[TASK BRIEF]: What is needed is a faithful transcription of all the data below, pictures excluded.
[TASK MATERIAL — start]
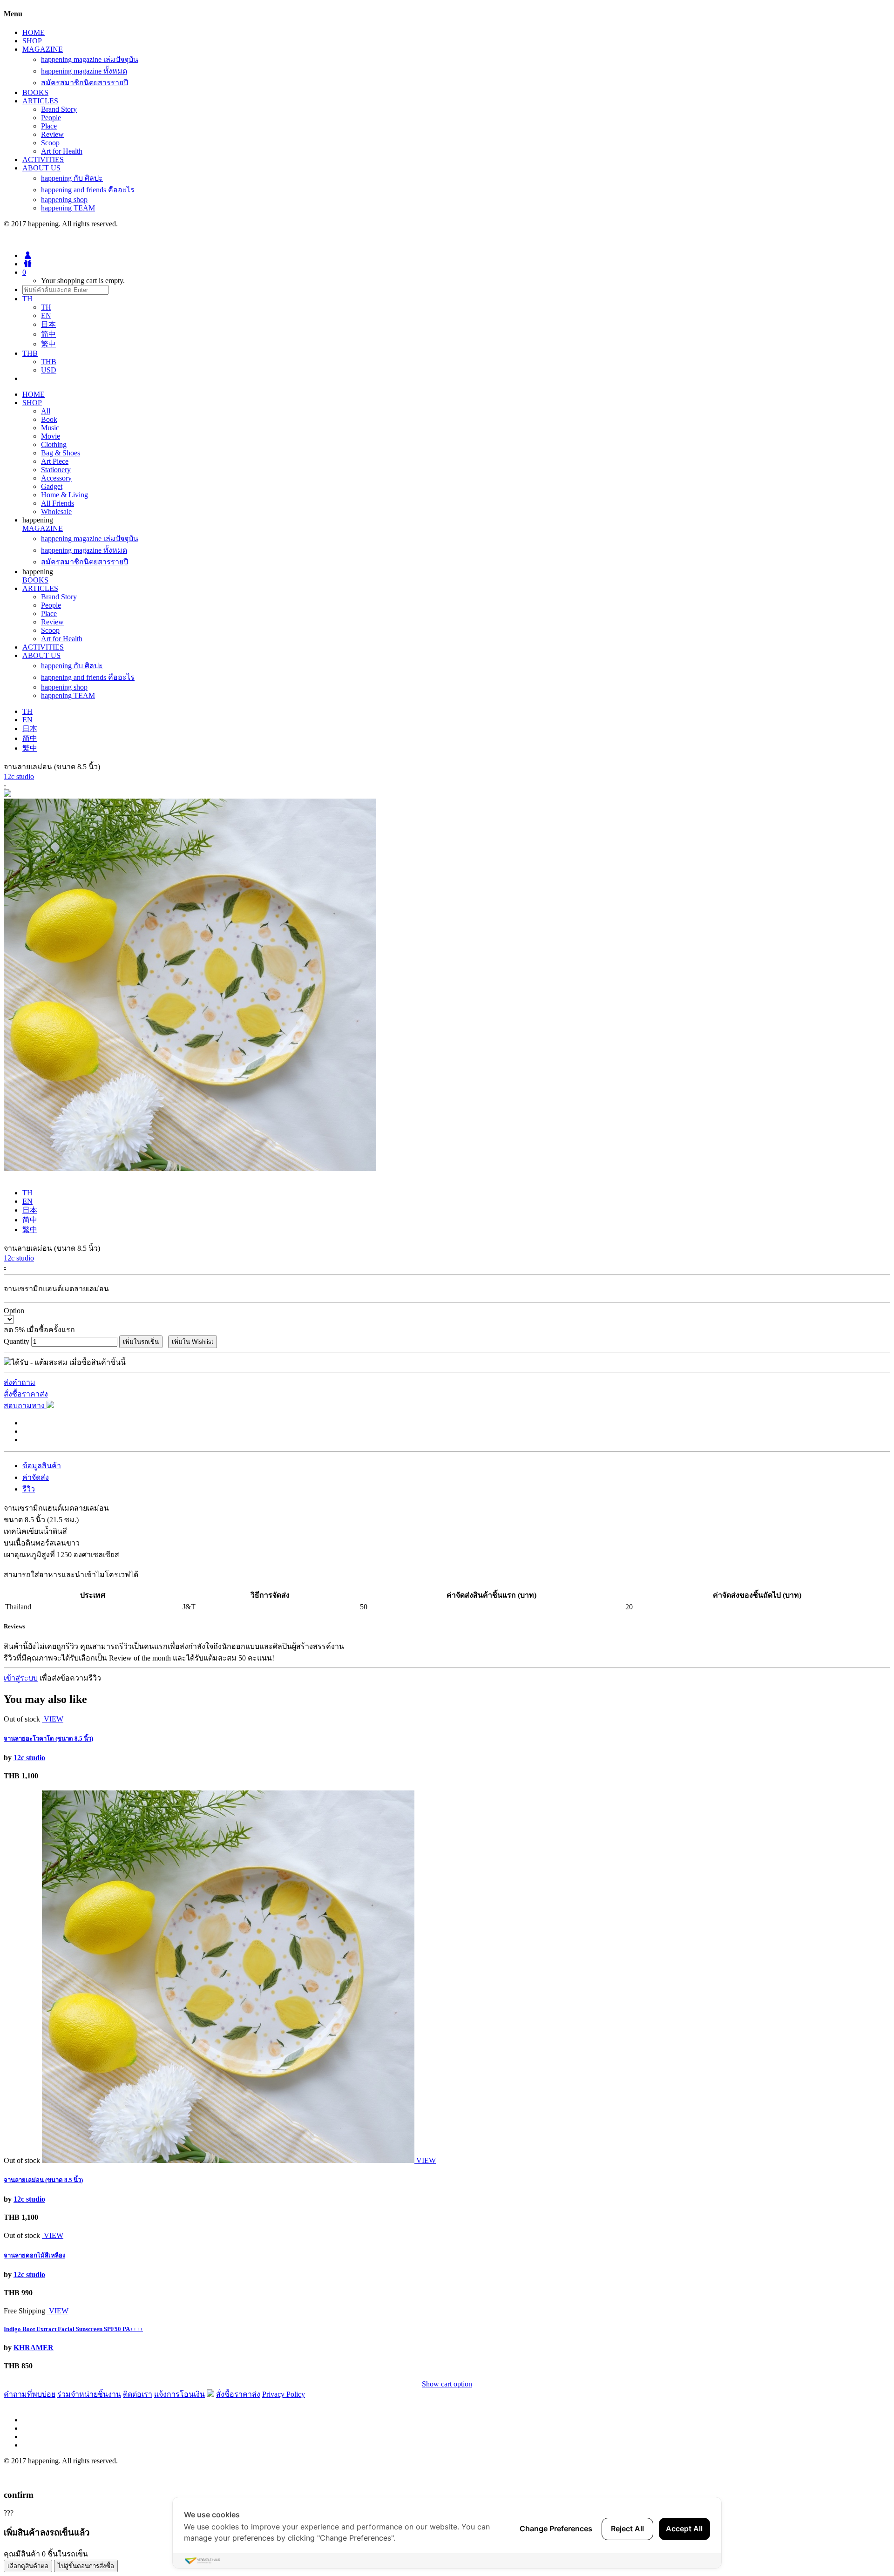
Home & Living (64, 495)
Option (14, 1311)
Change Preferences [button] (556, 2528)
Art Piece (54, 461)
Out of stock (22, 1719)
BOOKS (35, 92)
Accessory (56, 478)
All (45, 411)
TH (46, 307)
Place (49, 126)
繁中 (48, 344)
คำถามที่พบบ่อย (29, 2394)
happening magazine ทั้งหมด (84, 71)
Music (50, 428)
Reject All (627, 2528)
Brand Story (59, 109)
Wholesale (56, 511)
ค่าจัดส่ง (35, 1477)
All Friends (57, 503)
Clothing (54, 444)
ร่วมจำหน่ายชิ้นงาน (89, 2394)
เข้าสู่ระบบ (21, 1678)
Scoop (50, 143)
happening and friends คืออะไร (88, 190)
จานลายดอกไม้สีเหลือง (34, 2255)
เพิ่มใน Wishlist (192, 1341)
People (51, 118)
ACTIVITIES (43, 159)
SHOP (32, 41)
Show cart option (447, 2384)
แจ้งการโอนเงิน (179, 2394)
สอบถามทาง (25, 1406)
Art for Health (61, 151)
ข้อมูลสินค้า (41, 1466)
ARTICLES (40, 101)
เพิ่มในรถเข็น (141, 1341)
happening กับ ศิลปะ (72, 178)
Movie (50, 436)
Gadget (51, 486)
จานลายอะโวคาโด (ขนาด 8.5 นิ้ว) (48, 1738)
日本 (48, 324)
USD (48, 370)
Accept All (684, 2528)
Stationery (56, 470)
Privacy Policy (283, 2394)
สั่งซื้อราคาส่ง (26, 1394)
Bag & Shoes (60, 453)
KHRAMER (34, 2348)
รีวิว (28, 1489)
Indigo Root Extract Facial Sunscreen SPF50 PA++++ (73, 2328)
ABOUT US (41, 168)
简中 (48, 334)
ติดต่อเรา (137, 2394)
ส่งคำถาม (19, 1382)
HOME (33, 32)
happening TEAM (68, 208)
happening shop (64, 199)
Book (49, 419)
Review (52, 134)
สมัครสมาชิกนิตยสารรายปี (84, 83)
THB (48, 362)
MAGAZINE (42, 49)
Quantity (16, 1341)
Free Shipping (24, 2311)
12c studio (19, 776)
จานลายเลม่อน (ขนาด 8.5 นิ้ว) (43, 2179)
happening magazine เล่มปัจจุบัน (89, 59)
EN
[TASK MATERIAL — finish]
[RESULT OF THIS EXERCISE]:
Home & Living (64, 495)
Option (14, 1311)
Change Preferences [button] (556, 2528)
Art Piece (54, 461)
Out of stock (22, 1719)
BOOKS (35, 92)
Accessory (56, 478)
All (45, 411)
TH (46, 307)
Place (49, 126)
繁中 (48, 344)
คำถามที่พบบ่อย (29, 2394)
happening magazine ทั้งหมด (84, 71)
Music (50, 428)
Reject All (627, 2528)
Brand Story (59, 109)
Wholesale (56, 511)
ค่าจัดส่ง (35, 1477)
All Friends (57, 503)
Clothing (54, 444)
ร่วมจำหน่ายชิ้นงาน (89, 2394)
เข้าสู่ระบบ (21, 1678)
Scoop (50, 143)
happening and friends คืออะไร (88, 190)
จานลายดอกไม้สีเหลือง (34, 2255)
เพิ่มใน Wishlist (192, 1341)
People (51, 118)
ACTIVITIES (43, 159)
SHOP (32, 41)
Show cart option (447, 2384)
แจ้งการโอนเงิน (179, 2394)
สอบถามทาง (25, 1406)
Art for Health (61, 151)
ข้อมูลสินค้า (41, 1466)
ARTICLES (40, 101)
เพิ่มในรถเข็น (141, 1341)
happening กับ ศิลปะ (72, 178)
Movie (50, 436)
Gadget (51, 486)
จานลายอะโวคาโด (ขนาด 8.5 นิ้ว) (48, 1738)
日本 (48, 324)
USD (48, 370)
Accept All (684, 2528)
Stationery (56, 470)
Privacy Policy (283, 2394)
สั่งซื้อราคาส่ง (26, 1394)
Bag & Shoes (60, 453)
KHRAMER (34, 2348)
รีวิว (28, 1489)
Indigo Root Extract Facial Sunscreen SPF50 PA++++ (73, 2328)
ABOUT US (41, 168)
简中 (48, 334)
ติดต่อเรา (137, 2394)
ส่งคำถาม (19, 1382)
HOME (33, 32)
happening TEAM (68, 208)
happening shop (64, 199)
Book (49, 419)
Review (52, 134)
สมัครสมาชิกนิตยสารรายปี (84, 83)
THB (48, 362)
MAGAZINE (42, 49)
Quantity (16, 1341)
Free Shipping (24, 2311)
12c studio (19, 776)
จานลายเลม่อน (ขนาด 8.5 นิ้ว) (43, 2179)
happening magazine เล่มปัจจุบัน (89, 59)
EN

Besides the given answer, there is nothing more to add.